She's mulling it over in her mind now, the brow furrowing. "You were committed, rather than committing yourself?" Cat asks, as she blows on the liquid to cool it some. "It sounds like you presented yourself for care, and stayed, not knowing what was and wasn't real."
Ygraine manages a low chuckle. "My parents arranged for me to spend a while in a sanitarium. At that point, I wasn't even thinking about gravity shifting. That only became a concern as I recovered… and things that I'd thought were part of my hallucinations and nightmares seemed to stay with me. I didn't dare speak of them to the doctors, lest I never get out at all. And Petrelli saved me from having to work out how long I could avoid doing so, by confirming that what I thought I felt and saw really _could_ be real. Having the Ability to focus on, to practice with, provided me with a great deal of help."
They're different people, Cat realizes; where she would've been trying actively to duplicate the effect from the start and master it, Debater went the other way. It's not a thing she'll comment on, that she thinks would be cruel. Understanding shows in her features instead. "I didn't tell anyone when I became able to sit through entire lectures and not need to take notes. I faked it. Pretended to write things down in class, feigned studying. I took pains not to be seen for what I had, fearing it would get me labeled a cheater and scrutinized. I only told one person the truth."
Ygraine takes a careful sip of her hot coffee, then raises her gaze to Cat's face. "I can understand that. For me… reality had broken down enough without the basic rules of existence seeming to shatter as well. For the world to stay badly askew when it otherwise seemed as if my mind were returning to some sort of working order - that just felt like a particularly cruel joke. How could I get better in other ways, while getting worse in this one? Thankfully, I never did tell anyone about the strength of my "residual hallucinatory episodes", or else I'd have been drugged out of my mind. That, or carted off to whatever the British equivalent of The Company might be."
"The Company might at least have convinced you it was real and helped you get control," Cat replies quietly. "But organizations like that still need to be dragged out into the light of day, made transparent." Her jaw sets on that score, the mention of them raises her hackles. "For all we know, the Company could have branches in Britain. They've operated in the shadows for so long…"
A few beats of silence later, she shakes it off. "The only one who knew before we were all outed was Dani. When that happened, I realized I had something more than just eidetic memory, this was an order of magnitude stronger." Her lips quirk into a grin. "One of the first things I did at that point was to buy Suresh's book and read it. Once."
Ygraine nods gently at mention of Dani, then chuckles at Cat's final word. "As I said recently - in some ways, I'm deeply envious of your ability. But there are certainly memories that haunt me more than sufficiently strongly as it is. They're the ones I'm here to try to face down."

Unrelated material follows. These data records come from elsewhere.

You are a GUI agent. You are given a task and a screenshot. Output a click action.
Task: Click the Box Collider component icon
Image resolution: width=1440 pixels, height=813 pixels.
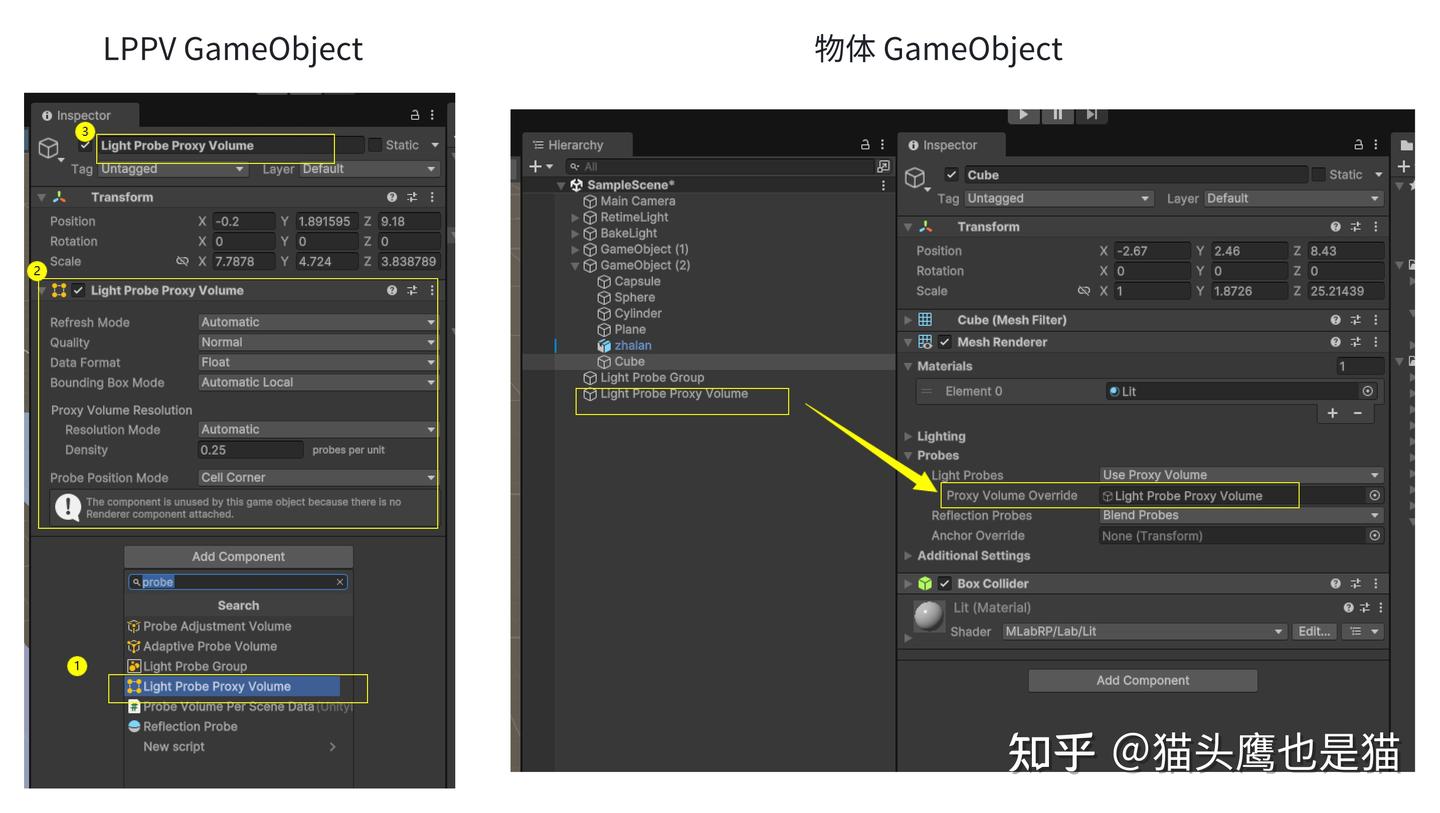point(922,583)
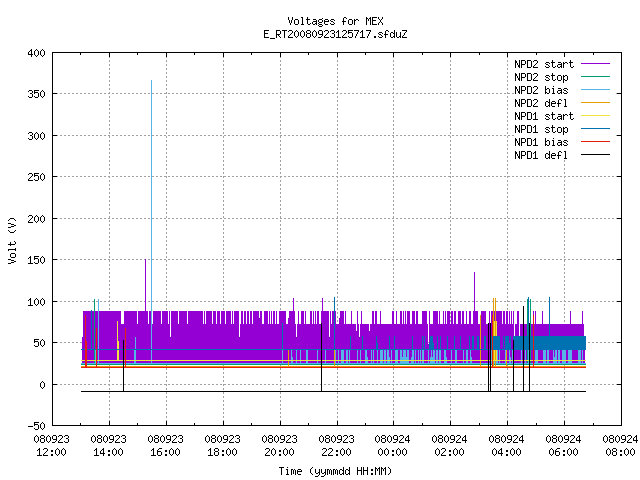Image resolution: width=640 pixels, height=480 pixels.
Task: Click the NPD2 defl legend label
Action: click(541, 103)
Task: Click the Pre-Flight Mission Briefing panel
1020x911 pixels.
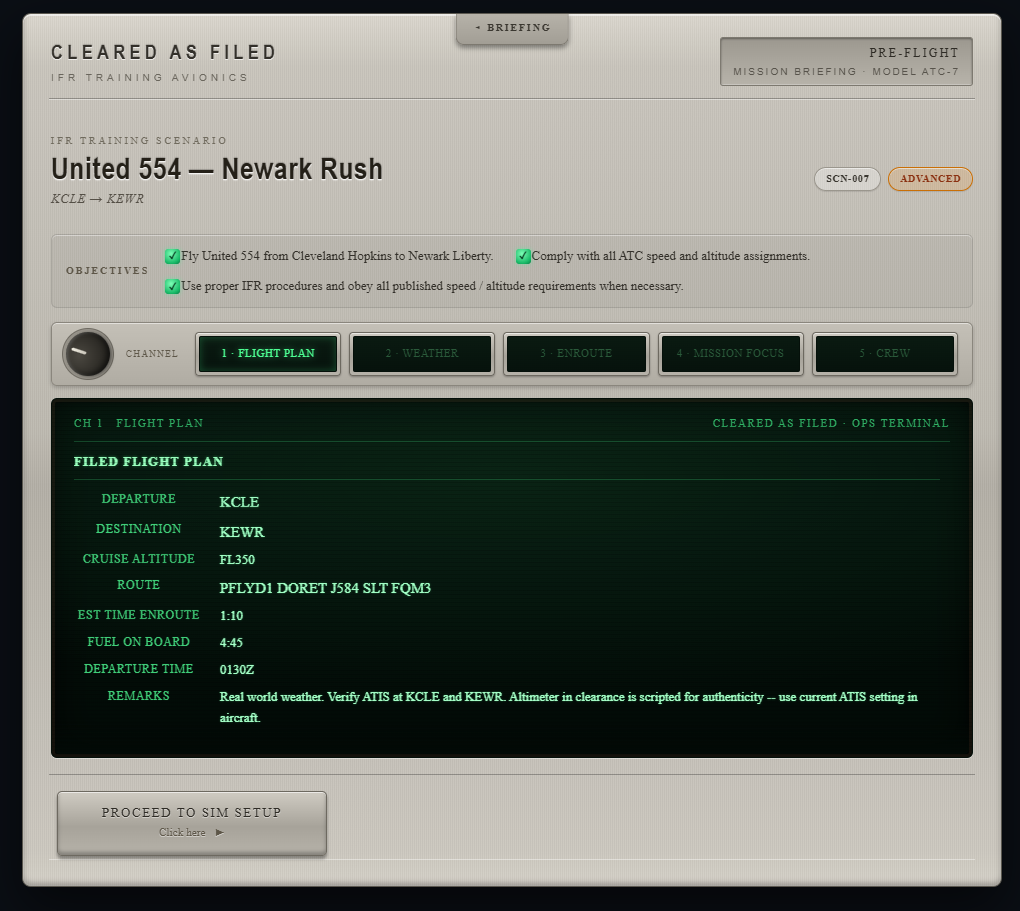Action: click(846, 61)
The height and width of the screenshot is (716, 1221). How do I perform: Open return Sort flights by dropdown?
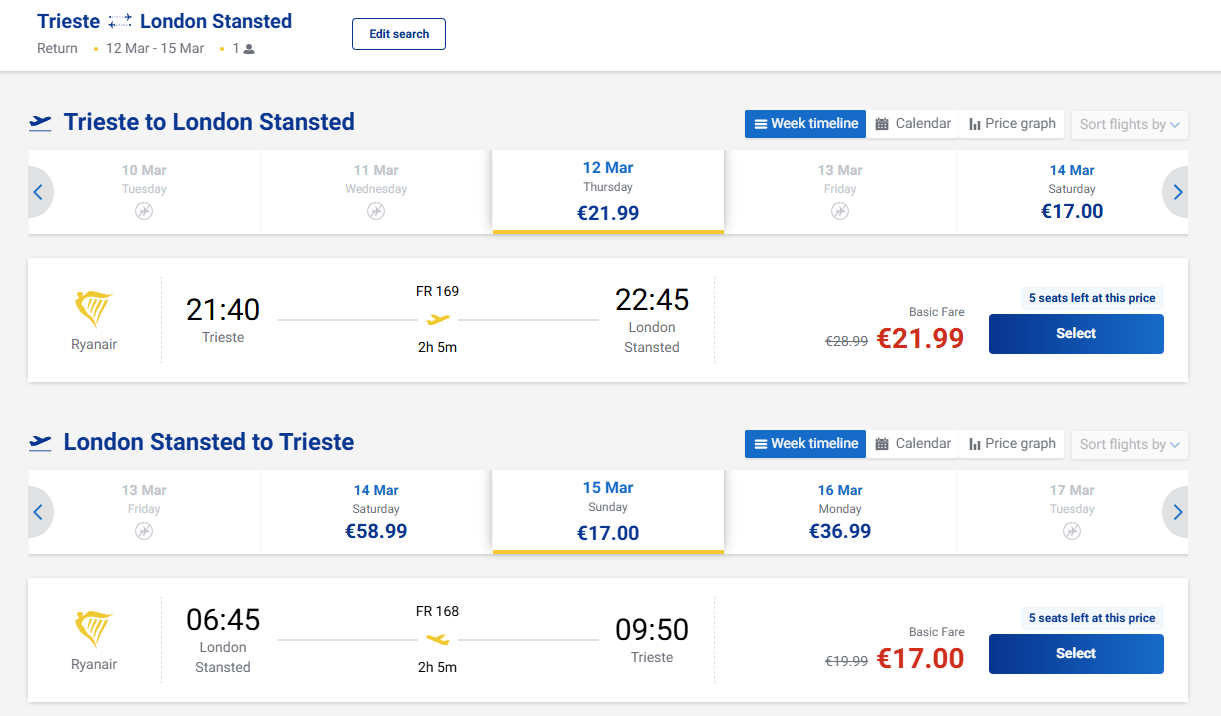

"It does cut in both directions. Everything stays, even when I want it to go. Handling that probably makes me seem cold. Callous. At the same time, it makes me more impassioned. Opinionated. We study history in high school and earlier, each time goes a bit more in depth, and I needed to cover the subjects again at Yale on their level, which had me reading texts again, and this time every word, every image stuck. In my head, I can't separate the bomb from the historical example of Kristallnacht, and registration from the requiring of yellow stars on clothing afterward." Cat blows on her coffee again briefly, and tests it for safety in drinking.
"Then there are the Inquisitions, the Witch Trials at Salem, the various pogroms of Eastern Europe… History repeats when people are desperate and afraid, they give police too much power. All that makes the Holocaust different from earlier attempts at genocide was the use of industrial mechanized process."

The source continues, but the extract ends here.